_REQUIREMENT_
Can you put the lines of the entries, from the one containing "You are a GUI" through the one containing "This screenshot has width=1095, height=627.", both included, into a Markdown table with a "Row" column for the row number and a "Line" column for the line itself? Leave out any blank lines.

_TASK MATERIAL_

====================

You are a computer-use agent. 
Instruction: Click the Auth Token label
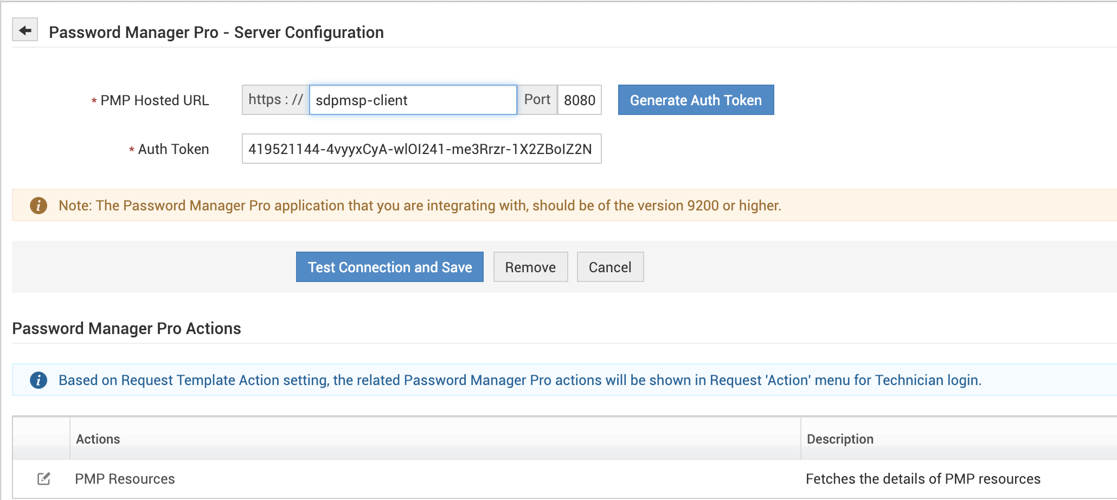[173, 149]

====================

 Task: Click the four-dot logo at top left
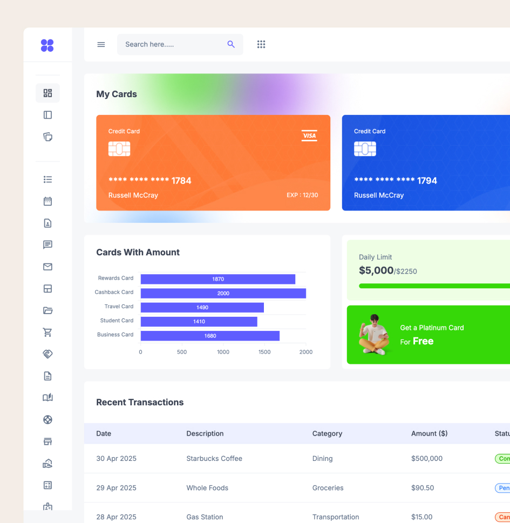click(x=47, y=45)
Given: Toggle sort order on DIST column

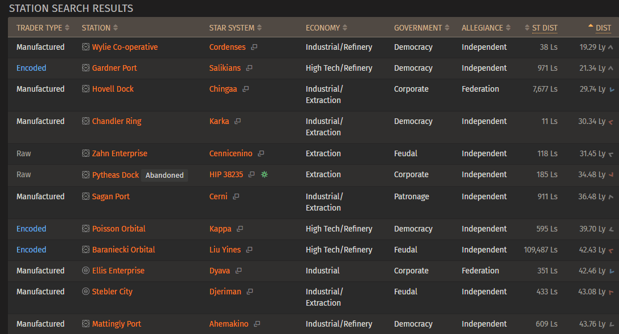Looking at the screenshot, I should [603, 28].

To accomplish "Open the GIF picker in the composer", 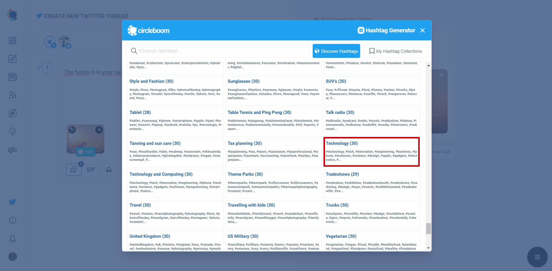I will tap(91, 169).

====================

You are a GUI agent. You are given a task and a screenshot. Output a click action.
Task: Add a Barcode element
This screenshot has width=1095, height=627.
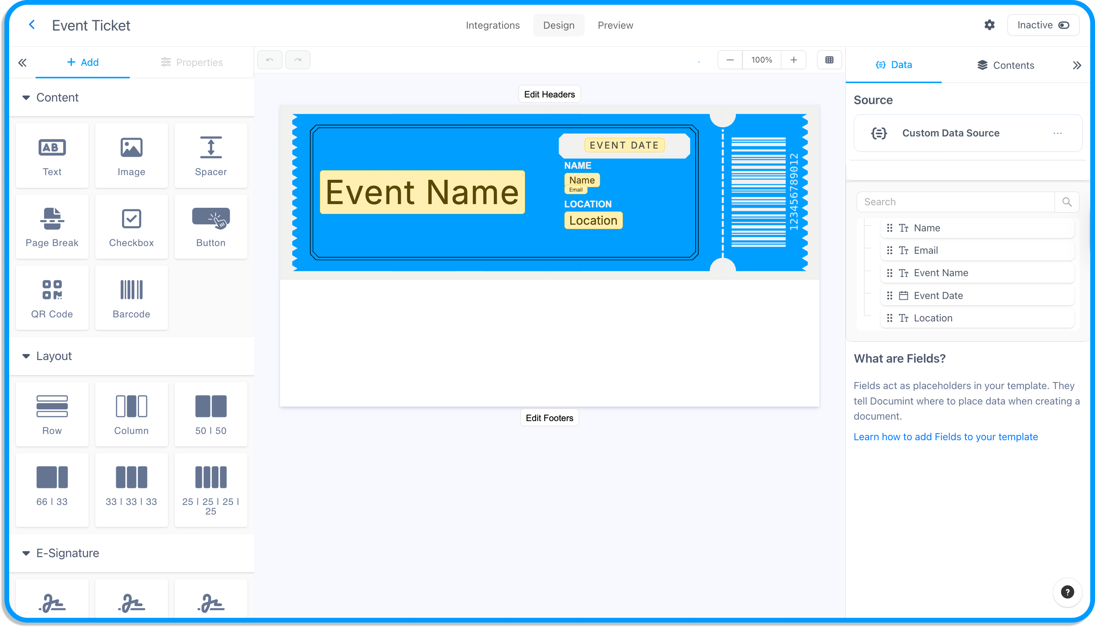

====================

_EXPECTED ANSWER_
| Row | Line |
|---|---|
| 1 | You are a GUI agent. You are given a task and a screenshot. Output a click action. |
| 2 | Task: Add a Barcode element |
| 3 | This screenshot has width=1095, height=627. |